Here we describe a generic technique to measure Na⁺ transport (Fig. 2). Measurement of NPD involves the placement of a double-lumen catheter, which acts as the measuring (luminal) electrode, in the nose. A reference (electrically contraluminal) electrode is placed either subcutaneously (using an electrolyte/agar-filled needle) or over an area of abraded skin, typically on the forearm (3). Abrading the skin breaks the epithelial skin barrier and short-circuits the skin potential, allowing electrical contact to the subepithelial space. The measuring electrode catheter is placed either under the inferior turbinate (104) or along the floor of the nose (4), and the site of greatest PD is sought. The catheter is secured at this site. Different solutions are infused through the double lumen catheter to activate or inhibit specific ion channels and enable in vivo ion channel function to be investigated. For Na⁺ transport, the following measurements can be made (see Fig. 3).
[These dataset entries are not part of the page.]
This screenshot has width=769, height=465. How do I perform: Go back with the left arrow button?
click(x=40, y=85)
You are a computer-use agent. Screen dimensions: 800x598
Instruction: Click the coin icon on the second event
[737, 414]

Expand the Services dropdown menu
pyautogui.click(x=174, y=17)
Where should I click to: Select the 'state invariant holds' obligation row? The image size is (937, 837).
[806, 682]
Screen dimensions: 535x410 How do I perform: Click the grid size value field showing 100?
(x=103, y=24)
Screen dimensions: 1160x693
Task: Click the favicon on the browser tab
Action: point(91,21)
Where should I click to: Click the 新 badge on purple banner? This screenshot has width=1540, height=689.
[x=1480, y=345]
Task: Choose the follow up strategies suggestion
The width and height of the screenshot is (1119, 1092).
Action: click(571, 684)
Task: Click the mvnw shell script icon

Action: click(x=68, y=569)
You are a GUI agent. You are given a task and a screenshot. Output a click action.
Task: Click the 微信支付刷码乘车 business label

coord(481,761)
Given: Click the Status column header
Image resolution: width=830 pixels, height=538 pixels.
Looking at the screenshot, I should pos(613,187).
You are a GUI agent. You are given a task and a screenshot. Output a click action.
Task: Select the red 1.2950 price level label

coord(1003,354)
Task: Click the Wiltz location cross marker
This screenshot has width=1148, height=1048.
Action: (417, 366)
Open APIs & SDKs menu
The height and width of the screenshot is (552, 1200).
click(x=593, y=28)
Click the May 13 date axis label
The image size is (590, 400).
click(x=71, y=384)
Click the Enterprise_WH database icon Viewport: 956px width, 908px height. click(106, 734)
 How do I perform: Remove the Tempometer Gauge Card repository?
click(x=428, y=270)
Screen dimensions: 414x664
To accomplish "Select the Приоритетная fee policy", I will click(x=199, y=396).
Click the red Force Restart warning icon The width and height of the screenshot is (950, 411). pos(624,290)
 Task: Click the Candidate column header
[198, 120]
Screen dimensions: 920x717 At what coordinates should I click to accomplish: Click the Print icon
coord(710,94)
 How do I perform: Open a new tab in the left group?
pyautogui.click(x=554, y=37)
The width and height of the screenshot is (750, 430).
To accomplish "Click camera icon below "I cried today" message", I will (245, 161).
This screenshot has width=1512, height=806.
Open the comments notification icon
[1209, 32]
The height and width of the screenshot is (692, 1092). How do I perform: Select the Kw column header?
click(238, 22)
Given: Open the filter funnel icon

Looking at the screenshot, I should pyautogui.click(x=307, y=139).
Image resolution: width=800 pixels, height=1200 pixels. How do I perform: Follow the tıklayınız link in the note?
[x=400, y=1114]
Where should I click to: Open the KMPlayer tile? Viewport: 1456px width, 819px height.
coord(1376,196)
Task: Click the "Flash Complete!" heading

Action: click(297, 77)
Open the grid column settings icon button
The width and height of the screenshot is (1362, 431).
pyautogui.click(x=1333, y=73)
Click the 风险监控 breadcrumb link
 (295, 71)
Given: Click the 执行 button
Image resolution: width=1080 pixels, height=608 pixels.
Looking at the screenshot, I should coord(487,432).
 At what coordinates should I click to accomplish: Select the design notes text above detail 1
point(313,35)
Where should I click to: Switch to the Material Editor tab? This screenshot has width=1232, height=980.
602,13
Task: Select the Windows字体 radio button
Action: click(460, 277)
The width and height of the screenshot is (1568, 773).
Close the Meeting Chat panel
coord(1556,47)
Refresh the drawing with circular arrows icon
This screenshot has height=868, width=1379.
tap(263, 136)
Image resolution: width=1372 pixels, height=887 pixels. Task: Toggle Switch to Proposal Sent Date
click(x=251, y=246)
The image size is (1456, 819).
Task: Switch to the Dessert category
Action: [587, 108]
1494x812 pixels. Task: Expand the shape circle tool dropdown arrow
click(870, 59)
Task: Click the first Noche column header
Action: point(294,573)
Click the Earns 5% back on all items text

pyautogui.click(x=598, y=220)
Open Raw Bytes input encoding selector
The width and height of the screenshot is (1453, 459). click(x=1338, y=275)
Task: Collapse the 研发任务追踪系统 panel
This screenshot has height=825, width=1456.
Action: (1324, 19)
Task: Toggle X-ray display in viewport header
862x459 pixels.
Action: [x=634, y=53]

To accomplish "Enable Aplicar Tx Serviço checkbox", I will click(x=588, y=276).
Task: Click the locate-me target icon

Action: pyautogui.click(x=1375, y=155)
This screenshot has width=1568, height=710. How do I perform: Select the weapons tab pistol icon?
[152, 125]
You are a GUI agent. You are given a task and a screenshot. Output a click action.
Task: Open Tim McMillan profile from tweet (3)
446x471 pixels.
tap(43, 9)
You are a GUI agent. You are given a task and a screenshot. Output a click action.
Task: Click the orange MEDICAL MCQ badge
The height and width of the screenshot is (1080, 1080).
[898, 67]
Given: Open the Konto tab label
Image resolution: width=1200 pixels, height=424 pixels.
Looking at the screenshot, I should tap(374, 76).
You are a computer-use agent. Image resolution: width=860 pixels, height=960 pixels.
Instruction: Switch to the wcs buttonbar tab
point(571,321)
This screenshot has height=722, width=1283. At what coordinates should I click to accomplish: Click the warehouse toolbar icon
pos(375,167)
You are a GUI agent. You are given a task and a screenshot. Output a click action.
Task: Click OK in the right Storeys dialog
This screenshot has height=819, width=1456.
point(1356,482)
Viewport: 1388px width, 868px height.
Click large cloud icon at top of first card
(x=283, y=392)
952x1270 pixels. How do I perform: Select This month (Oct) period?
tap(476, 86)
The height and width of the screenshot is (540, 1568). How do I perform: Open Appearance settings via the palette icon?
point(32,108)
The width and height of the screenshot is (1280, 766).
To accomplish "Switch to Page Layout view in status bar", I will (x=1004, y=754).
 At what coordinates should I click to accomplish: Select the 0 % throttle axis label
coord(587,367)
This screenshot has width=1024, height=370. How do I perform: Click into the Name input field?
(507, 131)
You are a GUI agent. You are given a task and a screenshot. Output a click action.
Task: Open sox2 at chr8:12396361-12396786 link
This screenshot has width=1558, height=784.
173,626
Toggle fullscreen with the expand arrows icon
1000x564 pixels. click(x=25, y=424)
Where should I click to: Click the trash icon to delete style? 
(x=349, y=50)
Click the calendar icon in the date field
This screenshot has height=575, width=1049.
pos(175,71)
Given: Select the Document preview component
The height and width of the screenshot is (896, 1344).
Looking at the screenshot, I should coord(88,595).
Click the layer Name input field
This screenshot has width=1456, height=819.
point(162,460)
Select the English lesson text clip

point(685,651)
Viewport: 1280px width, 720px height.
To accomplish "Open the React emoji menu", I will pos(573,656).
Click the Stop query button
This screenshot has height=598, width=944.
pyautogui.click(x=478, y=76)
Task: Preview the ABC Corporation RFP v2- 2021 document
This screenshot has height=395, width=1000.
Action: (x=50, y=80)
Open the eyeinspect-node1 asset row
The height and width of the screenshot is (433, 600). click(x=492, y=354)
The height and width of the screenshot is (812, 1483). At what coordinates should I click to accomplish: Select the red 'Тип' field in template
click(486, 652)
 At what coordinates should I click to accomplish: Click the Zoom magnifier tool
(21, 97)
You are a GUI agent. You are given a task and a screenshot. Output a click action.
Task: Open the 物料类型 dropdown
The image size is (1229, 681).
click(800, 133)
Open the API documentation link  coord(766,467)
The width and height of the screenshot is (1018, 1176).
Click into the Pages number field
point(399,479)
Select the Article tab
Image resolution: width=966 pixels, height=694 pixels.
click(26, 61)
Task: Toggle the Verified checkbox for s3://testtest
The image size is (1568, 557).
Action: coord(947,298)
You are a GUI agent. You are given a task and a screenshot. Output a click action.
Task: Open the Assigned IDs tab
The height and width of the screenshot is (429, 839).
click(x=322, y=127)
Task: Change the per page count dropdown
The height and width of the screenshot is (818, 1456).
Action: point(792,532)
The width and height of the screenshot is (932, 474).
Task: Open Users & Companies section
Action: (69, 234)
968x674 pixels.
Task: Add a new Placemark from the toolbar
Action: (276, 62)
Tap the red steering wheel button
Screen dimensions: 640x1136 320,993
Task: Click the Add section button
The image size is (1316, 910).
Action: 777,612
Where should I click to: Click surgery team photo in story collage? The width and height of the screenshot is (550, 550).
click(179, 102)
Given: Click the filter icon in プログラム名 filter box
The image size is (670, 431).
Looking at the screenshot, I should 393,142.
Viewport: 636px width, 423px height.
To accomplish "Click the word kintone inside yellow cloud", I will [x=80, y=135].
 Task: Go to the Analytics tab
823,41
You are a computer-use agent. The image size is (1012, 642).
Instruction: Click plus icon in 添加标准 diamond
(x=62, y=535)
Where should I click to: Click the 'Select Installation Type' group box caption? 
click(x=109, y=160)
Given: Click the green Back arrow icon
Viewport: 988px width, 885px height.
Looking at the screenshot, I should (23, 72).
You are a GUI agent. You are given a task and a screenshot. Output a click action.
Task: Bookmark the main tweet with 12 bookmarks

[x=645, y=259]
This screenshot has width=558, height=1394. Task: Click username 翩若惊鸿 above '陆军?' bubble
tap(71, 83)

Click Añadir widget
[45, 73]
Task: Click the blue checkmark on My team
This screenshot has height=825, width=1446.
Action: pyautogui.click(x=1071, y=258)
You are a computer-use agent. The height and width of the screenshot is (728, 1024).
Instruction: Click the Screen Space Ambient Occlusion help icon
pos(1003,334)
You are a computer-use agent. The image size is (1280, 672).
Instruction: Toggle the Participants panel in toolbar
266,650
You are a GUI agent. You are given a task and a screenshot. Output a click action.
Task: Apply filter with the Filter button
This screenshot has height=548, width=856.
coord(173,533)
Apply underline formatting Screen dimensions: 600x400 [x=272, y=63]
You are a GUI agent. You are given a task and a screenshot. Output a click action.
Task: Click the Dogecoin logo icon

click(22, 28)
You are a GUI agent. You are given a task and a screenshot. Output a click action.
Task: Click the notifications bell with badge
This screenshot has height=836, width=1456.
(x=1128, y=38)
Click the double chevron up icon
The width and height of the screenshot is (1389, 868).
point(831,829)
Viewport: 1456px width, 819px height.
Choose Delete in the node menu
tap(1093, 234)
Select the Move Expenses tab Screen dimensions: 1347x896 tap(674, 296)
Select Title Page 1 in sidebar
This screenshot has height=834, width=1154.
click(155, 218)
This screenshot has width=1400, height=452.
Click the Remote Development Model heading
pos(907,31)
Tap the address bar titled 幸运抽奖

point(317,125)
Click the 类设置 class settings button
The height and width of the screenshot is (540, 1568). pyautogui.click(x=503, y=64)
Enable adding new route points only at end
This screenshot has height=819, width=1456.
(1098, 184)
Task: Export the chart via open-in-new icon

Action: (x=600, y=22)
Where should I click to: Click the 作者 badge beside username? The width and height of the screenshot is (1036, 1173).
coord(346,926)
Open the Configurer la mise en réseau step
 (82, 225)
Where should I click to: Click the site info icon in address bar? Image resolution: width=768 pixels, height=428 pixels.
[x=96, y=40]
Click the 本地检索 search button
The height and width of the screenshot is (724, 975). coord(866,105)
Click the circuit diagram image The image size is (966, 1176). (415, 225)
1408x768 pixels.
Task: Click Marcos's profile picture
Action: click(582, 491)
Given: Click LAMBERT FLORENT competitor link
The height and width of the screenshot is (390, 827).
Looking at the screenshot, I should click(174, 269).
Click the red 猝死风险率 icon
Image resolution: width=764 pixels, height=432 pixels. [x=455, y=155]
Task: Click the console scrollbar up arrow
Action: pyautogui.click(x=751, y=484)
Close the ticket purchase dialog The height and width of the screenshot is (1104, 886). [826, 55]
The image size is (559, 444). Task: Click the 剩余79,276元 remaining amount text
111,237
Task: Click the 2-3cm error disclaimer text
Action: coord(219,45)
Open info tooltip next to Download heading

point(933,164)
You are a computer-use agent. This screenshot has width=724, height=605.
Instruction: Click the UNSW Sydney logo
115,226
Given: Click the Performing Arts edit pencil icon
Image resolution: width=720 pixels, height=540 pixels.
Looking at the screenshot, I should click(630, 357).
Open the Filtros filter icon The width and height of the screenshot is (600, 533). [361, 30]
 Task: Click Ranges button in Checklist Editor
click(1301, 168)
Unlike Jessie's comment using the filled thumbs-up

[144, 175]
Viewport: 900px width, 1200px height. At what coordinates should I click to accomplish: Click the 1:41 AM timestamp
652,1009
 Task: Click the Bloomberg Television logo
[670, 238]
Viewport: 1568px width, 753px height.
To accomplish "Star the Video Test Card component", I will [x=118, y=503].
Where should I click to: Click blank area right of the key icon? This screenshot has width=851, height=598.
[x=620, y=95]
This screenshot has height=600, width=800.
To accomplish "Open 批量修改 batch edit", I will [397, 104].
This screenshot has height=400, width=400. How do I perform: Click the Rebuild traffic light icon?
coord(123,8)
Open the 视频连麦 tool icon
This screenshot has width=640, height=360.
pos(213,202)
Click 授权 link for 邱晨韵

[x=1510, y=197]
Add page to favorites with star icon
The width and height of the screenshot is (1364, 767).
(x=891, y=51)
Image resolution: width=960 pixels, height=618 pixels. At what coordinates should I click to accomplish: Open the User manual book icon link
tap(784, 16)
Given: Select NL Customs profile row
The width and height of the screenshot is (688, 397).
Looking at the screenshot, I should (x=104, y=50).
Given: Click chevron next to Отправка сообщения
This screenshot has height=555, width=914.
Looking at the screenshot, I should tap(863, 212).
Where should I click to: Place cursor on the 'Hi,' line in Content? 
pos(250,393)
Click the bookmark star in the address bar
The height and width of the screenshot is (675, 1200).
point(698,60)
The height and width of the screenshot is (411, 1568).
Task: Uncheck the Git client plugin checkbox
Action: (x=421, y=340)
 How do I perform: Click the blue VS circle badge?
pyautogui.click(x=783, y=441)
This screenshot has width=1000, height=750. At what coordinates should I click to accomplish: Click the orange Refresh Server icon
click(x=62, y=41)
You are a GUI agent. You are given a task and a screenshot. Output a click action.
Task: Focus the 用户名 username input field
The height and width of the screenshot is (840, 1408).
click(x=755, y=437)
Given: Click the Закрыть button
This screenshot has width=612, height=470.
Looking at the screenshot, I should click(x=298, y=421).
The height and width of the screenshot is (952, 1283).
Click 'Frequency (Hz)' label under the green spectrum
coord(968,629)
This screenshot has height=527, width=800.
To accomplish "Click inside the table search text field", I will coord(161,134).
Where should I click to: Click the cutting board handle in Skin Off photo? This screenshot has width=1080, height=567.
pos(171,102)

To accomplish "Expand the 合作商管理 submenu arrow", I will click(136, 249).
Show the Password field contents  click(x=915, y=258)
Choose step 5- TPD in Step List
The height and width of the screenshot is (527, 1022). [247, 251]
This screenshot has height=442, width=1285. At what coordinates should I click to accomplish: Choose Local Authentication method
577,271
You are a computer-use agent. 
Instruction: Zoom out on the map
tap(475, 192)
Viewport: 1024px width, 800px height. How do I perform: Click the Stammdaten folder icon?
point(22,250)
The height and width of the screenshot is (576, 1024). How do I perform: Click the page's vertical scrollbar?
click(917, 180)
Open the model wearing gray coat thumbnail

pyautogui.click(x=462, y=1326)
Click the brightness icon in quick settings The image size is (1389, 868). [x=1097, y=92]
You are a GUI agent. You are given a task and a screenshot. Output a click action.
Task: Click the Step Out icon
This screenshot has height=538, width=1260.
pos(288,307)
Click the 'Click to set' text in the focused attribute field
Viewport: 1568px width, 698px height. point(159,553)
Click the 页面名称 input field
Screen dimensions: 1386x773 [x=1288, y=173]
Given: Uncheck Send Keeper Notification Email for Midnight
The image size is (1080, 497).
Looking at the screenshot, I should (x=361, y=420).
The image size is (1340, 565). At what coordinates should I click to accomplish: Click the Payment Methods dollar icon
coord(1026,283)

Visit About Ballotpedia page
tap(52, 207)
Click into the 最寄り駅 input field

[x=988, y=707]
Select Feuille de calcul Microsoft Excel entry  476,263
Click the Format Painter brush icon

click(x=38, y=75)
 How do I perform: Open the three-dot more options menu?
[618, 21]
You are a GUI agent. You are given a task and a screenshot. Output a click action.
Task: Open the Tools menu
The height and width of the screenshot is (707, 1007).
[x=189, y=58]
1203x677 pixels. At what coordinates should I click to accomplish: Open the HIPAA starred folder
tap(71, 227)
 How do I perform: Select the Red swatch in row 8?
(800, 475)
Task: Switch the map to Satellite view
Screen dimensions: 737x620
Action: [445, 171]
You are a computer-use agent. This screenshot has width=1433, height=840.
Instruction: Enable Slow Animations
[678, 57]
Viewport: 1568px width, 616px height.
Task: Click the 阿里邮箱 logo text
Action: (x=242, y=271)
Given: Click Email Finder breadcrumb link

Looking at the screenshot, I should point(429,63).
Fig. 3. — Typical NPD tracing from a healthy volunteer (see text for details). 1 = Perfusion with Ringers solution; 2 = perfusion with amiloride solution; vertical line indicates onset of amiloride perfusion.

Baseline NPD.

This is a composite value of all ion transport but is predominantly reflective of Na⁺ transport.

Amiloride infusion.

Amiloride (0.1 mM) blocks the ENaC class (HSC, PSC, NSC) of Na⁺ channels, leading to luminal Na⁺ retention and a fall in NPD (due to the accumulation of the positively charged Na⁺ cation making a negative PD less negative).

Nasal Potential Difference as a Surrogate Measure of Alveolar Ion Channel Function

There are several reasons why NPD potentially could serve as a noninvasive, surrogate measure of alveolar ion channel function.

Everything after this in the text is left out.